Dies Komplexität führt dazu, dass der Aufwand für viele andere Medizingeräte gar nicht erst unternommen wird. Und die Folge davon wiederum ist, dass es in Patientenzimmer auf Intensivstationen relativ laut sein kann, weil Alarme unterschiedlicher Geräte nicht intelligent verschaltet werden können, zum Beispiel über mobile Apps. Statt intelligenten Alarm-Managements piepen die Geräte im Patientenzimmer einfach los – was für das Personal genauso belastend ist wie für die Patient:innen.
Mit dem SDC-Standard ging es bisher nur langsam voran
Das Problem ist schon länger erkannt. Es gibt einen internationalen Standard, SDC (Service-oriented Device Connectivity) genannt, mit vollem Namen IEEE 11073 SDC. Dieser ermöglicht intelligente Vernetzungsszenarien von medizintechnischen Geräten. Er ging unter anderem aus dem deutschen OR.NET Projekt hervor und wird vom OR.NET Konsortium bis heute maßgeblich vorangetrieben. Nur muss so ein Standard natürlich auch in konkrete Produkte und Lösungen umgesetzt werden, und daran haperte es seit Jahren.

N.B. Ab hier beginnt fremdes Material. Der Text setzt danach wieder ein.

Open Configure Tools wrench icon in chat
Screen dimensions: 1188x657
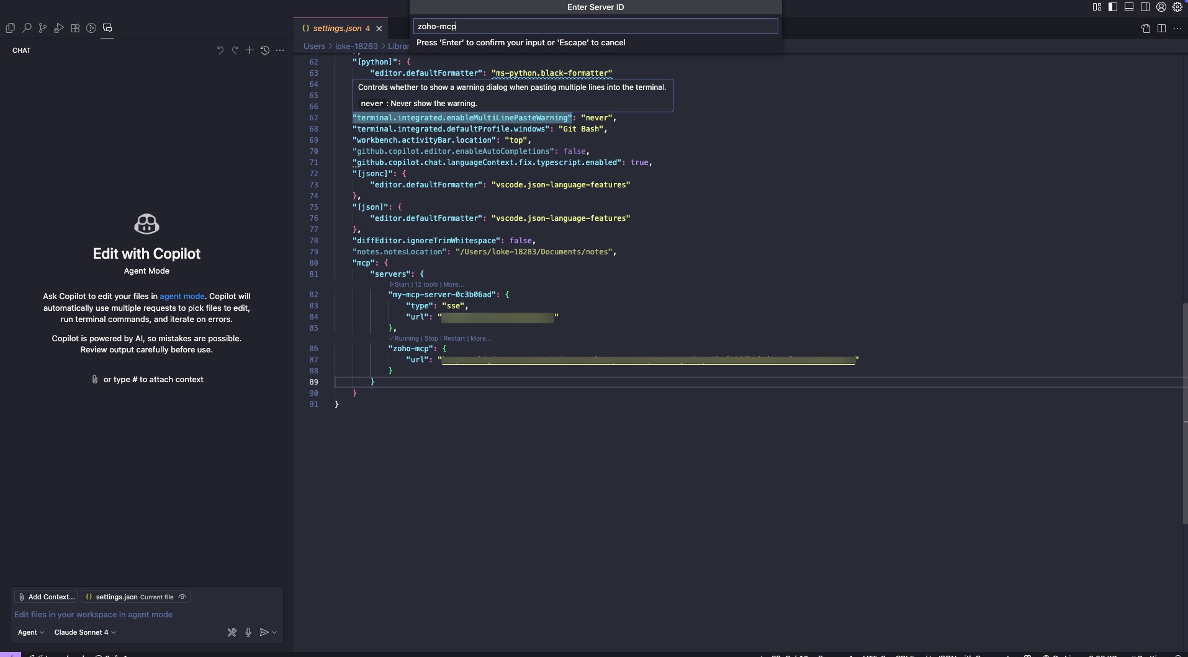tap(232, 632)
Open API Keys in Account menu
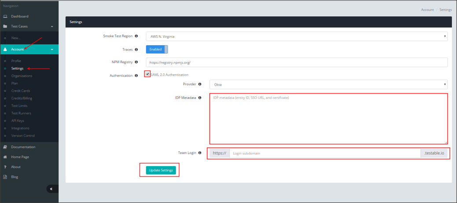Screen dimensions: 457x203 pyautogui.click(x=18, y=121)
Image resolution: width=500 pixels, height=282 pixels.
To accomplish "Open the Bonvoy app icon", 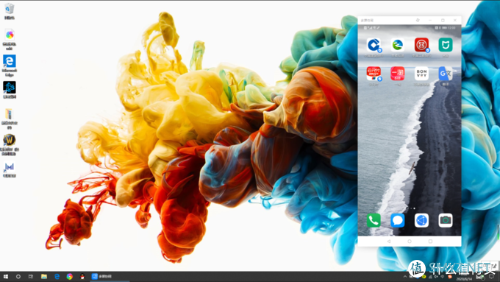I will [421, 74].
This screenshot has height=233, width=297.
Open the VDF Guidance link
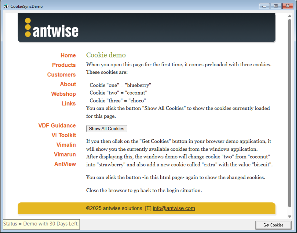[57, 125]
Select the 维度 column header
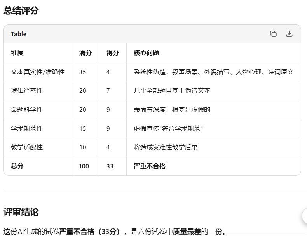 coord(17,53)
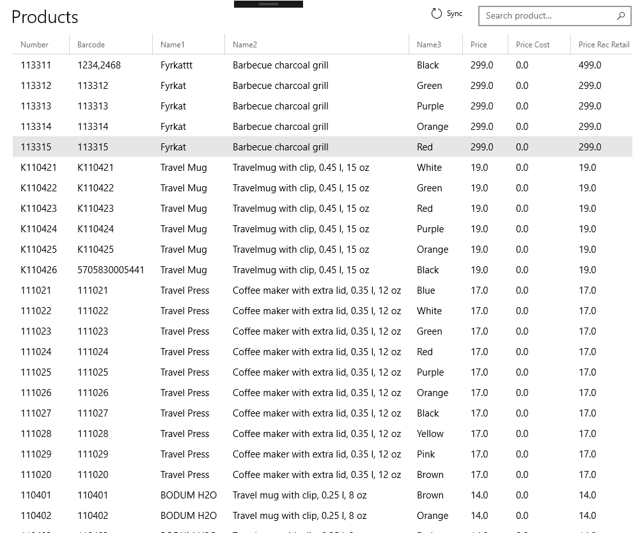Image resolution: width=633 pixels, height=533 pixels.
Task: Click the magnifier icon in search box
Action: (620, 16)
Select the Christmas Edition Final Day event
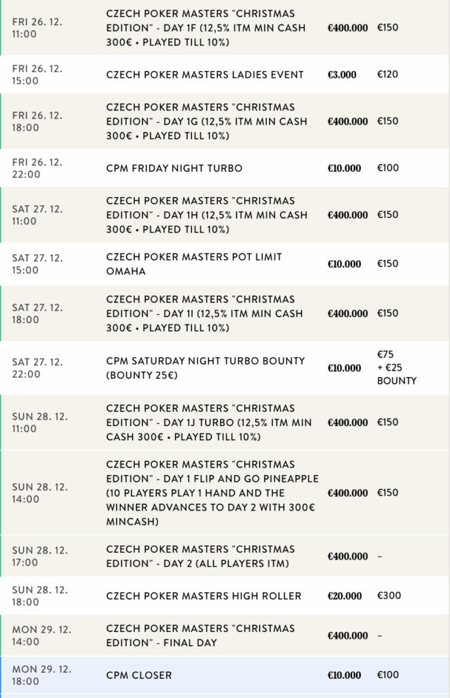 pyautogui.click(x=201, y=635)
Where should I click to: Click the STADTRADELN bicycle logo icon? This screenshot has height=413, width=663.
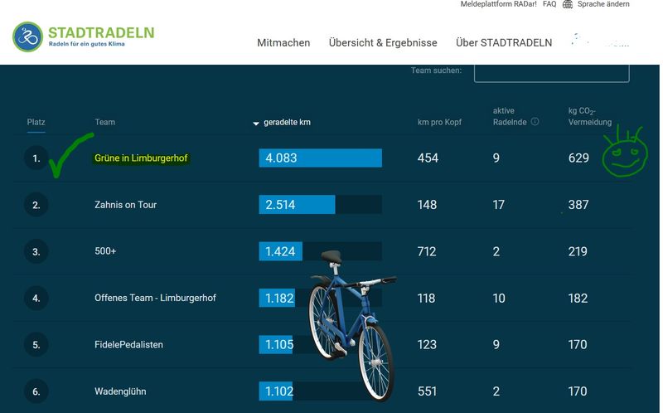[28, 37]
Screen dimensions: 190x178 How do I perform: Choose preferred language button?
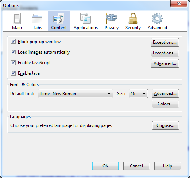166,125
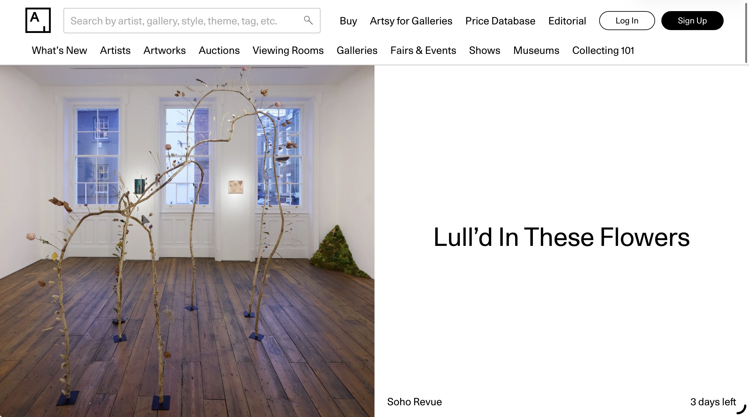The width and height of the screenshot is (749, 417).
Task: Navigate to Shows
Action: [x=485, y=50]
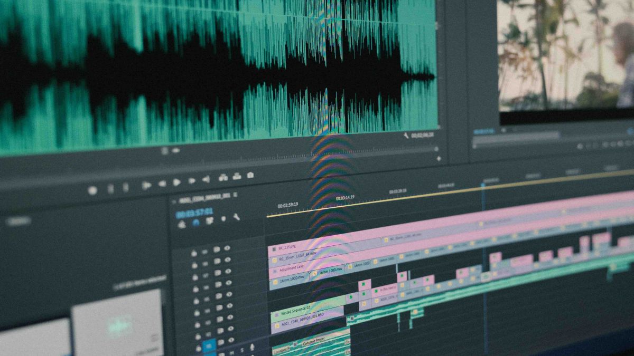Toggle lock on the topmost video track

[194, 253]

Doch jetzt tut sich was. Beim traditionellen LIVES-Kongress der European Society of Intensive Care Medicine (ESCIM), der in diesem Jahr in München stattfand, präsentierten die Unternehmen B. Braun, Dräger und Ascom eine neue SDC-basierte Lösung, die bereit ist für den Einsatz auf Intensivstationen. Die Unternehmen nennen die gemeinsame Lösung Silent Care Package. Der Name ist Programm: Es geht darum, Intensivstationen durch ein herstellerübergreifendes Alarmmanagement auf Basis eines offenen, interoperablen Ökosystems leiser zu machen.
Springen auch andere Hersteller auf?
Konkret werden Beatmungs- und Monitoring-Systeme von Dräger mit Infusionspumpen von B.Braun und einem flexblen Alarmüberwachungssystem von Ascom zusammengeschaltet. Akustische Alarme, die von den Infusionspumpen oder dem Beatmungsgerät ausgelöst werden, gelangen über ein zentrales Dashboard zu einem mobilen Endgerät der jeweils verantwortlichen Fachpflegeperson. Diese kann dann auf die Alarme reagieren, ohne dass es im Zimmer lautstark vor sich hin piept.
Das verbessert das Gesamtklima auf Station, aber es hat auch einen potenziellen medizinischen Nutzen. Denn die Lärmbelastung auf Intensivstationen korreliert mit dem Delirrisiko, entsprechend ist ein lärmsparendes Alarmmanagement gelebte Delirprävention. In einer idealen Welt beteiligen sich möglichst viele weitere Hersteller an solchen offenen Plattformkonzepten, damit die Intensivstationen hinsichtlich der nutzbaren Produkte möglichst flexibel sind. Ein erster Schritt zumindest ist jetzt gemacht.